Pure and simple he is an accident/injury just waiting for a place to happen. He also goes through his truck hours before start time. All this points to not being trained in the proper methods and lack of safety training. Or he has totally disregared all training given to up his production and get in early. All this with managements blessing. Kinda funny but many in his delivery unit have the same manager that trained them, and also have the same problems. And their unit accounts for 89% of all injuries and 82% of accidents. At one time it was 100% for both. My 21 driver unit has 13 of the top 15 in center delivery seniority, and the injuries and accidents are negligable.
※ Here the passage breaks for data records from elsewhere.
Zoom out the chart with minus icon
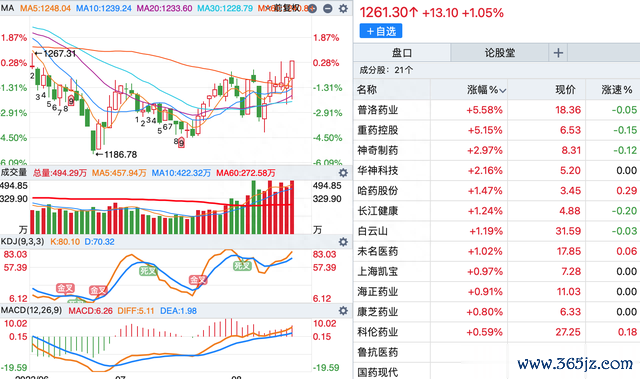Viewport: 640px width, 379px height. point(328,8)
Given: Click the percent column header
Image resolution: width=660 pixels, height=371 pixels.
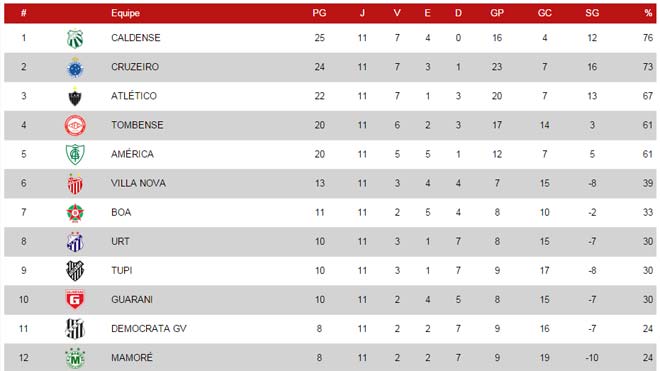Looking at the screenshot, I should point(648,13).

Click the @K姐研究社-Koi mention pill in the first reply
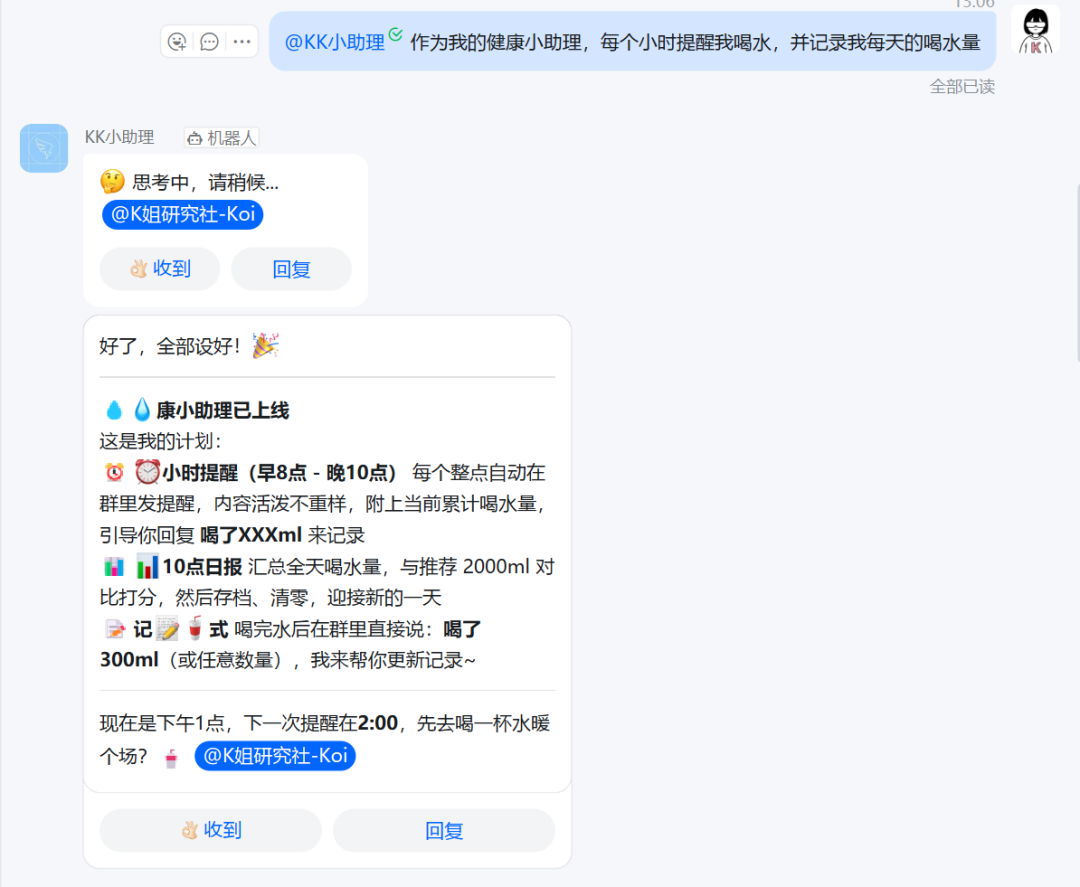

And their production is not one bit better than ours.
The sample is small, but I think (and the corp. numbers on safety support)that many of the "runners" are doing their jobs very unsafely and therefor need to be targeted to improve the safety performance. That is what we have done over the last 2 1/2 years and it seems to be working(I thought till I saw the guy in the 700 Christmas Eve). It seems we still have a lot of room for improvement.